PROBLEM STATEMENT
When you reach a picture, skip it, and retype every line below exactly.

SUPPLIED RECORDS

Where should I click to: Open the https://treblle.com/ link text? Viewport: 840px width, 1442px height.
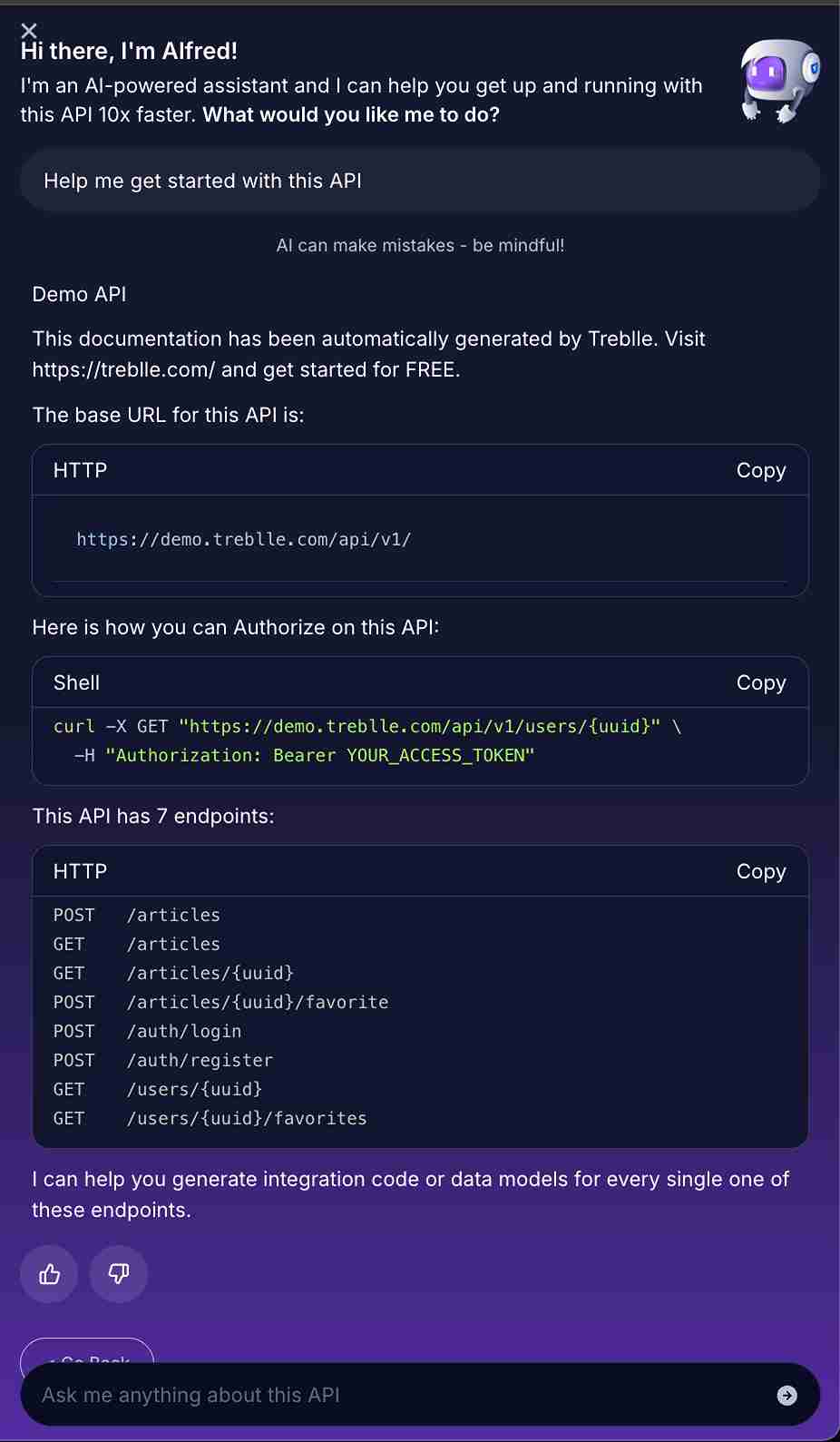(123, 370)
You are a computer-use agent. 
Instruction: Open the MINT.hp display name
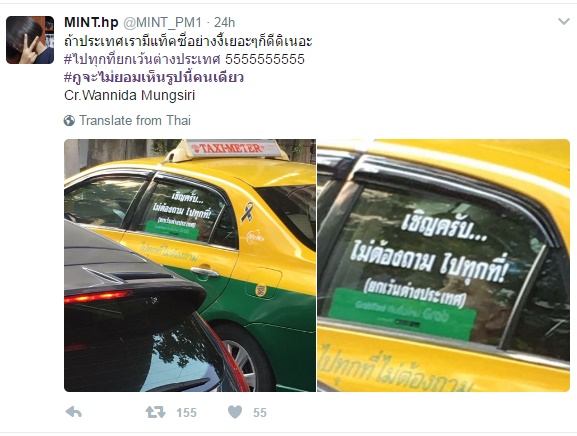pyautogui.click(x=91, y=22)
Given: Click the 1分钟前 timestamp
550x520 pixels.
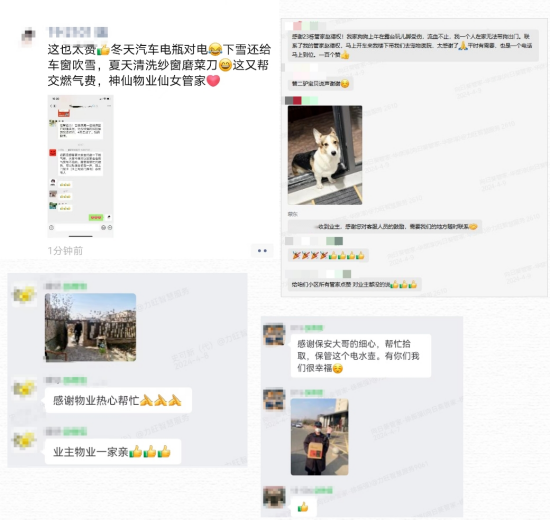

WRITTEN REPLY
Where should I click to: Open the https://treblle.com/ link text? Viewport: 840px width, 1442px height.
(123, 370)
You are a computer-use agent. 
Instruction: Open the MINT.hp display name
pyautogui.click(x=91, y=22)
Given: Click the 1分钟前 timestamp
550x520 pixels.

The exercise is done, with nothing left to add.